5. Observationally, amplification varies even at “climate length” time scales. The thirty year subsets of the observations showed large changes over time. Climate is ponderous and never at rest. Clearly there are amplification cycles and/or variations at play with long timescales.

6. While at first blush this analysis only applies to temperatures in the tropical troposphere, it would not be surprising to find this same kind of amplification behavior (different amplification at different timescales) in other natural phenomena. The concept of amplification, for example, is used in “adjusting” temperature records based on nearby stations. However, if the relationship (amplification) between the stations varies based on the time span of the observations, this method could likely be improved upon.

Additional Information

The Supplementary Online Material contains an analysis of amplification in the AMSU satellite dataset and the NCEP Reanalysis dataset. It also contains the data, the data sources, notes on the mathematical methods used, and the R function and R program used to do the analyses and to create the graphics used in this paper.

References

Douglass DH, Christy JR, Pearson BD, Singer SF. 2007. A comparison of tropical temperature trends with model predictions. International Journal of Climatology 27: Doi:10.1002/joc.1651.

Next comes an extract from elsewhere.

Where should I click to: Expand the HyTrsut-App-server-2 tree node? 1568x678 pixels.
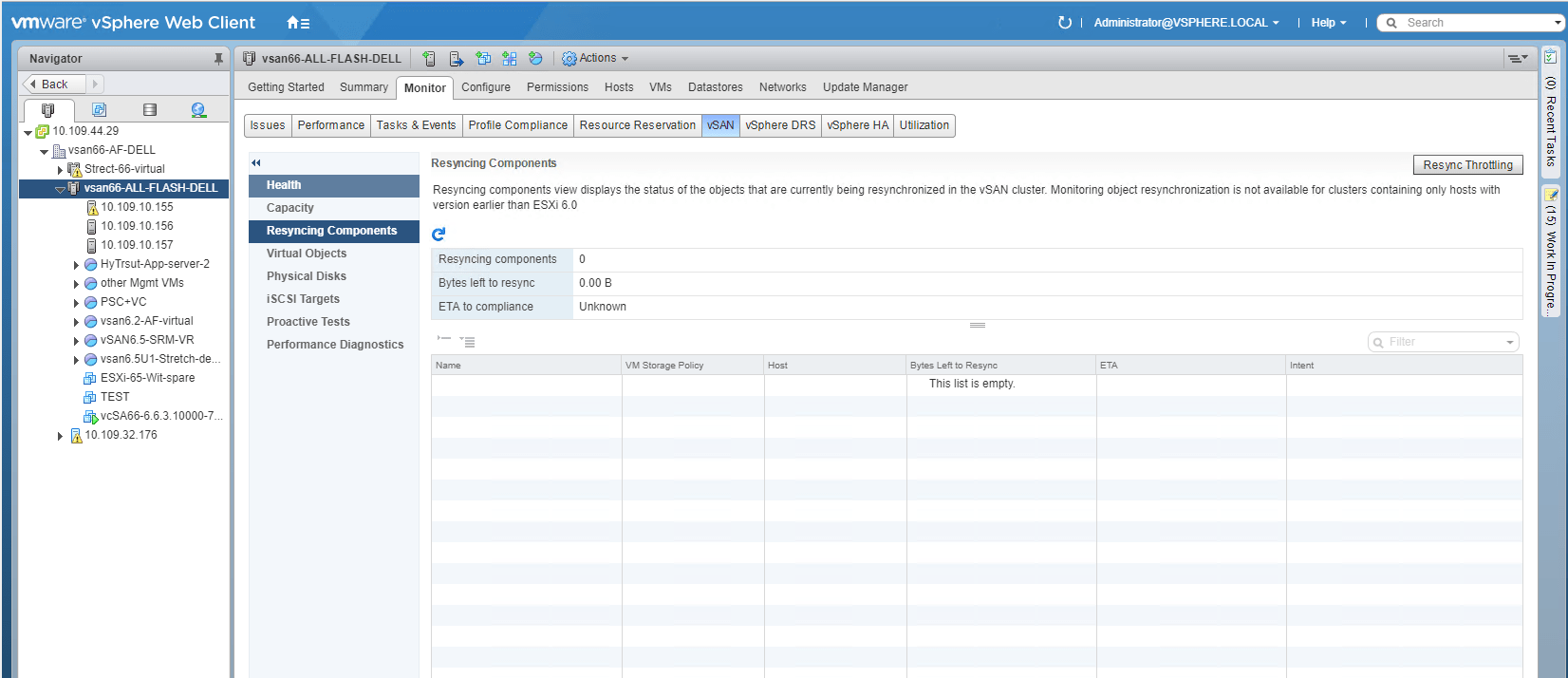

Santer BD, et al. 2005. Amplification of surface temperature trends and variability in the tropical atmosphere. Science 309: 1551–1556.

Santer BD et al. 2008. Consistency of modelled and observed temperature trends in the tropical troposphere. Int. J. Climatol. 28: 1703–1722

SUPPLEMENTARY ONLINE MATERIAL

SOM Section 1. Further investigations.

AMSU dataset

A separate dataset from a single AMSU (Advanced Microwave Sounding Unit) on the NOAA-15 satellite is maintained at <http://discover.itsc.uah.edu/amsutemps/>. Although the dataset is short, it has the advantage of not having any splices in the record. The amplification of that dataset is shown in Fig. S2.

Figure S-1 Short-term Global Amplification of AMSU satellite data, MSU data, and HadAT2 data . The dataset is only ten years long.

Figure S-1(a). AMSU satellite data. This is a curious dataset. The 400 hPa level is a clear and dubious outlier. The distinctive “duck’s head facing right” shape of the second half of the 900 and 600 hPa levels is similar, while that of the 400 hPa level is quite different. It is very doubtful that one level would be that different from the levels above and below it. This was a strong indication of some unknown error with the 400 hPa data that is affecting the longer term amplification.

Figure S-1(b). Adjusted and unadjusted AMSU satellite data. To attempt to correct this error, I added a simple linear trend to the 400 hPa level. I did not adjust it until the amplification was right. Instead, I adjusted it until its long-term trend ended up proportionally between the long-term trends of the layers above and below. This gave the adjusted version (light green) of the amplification.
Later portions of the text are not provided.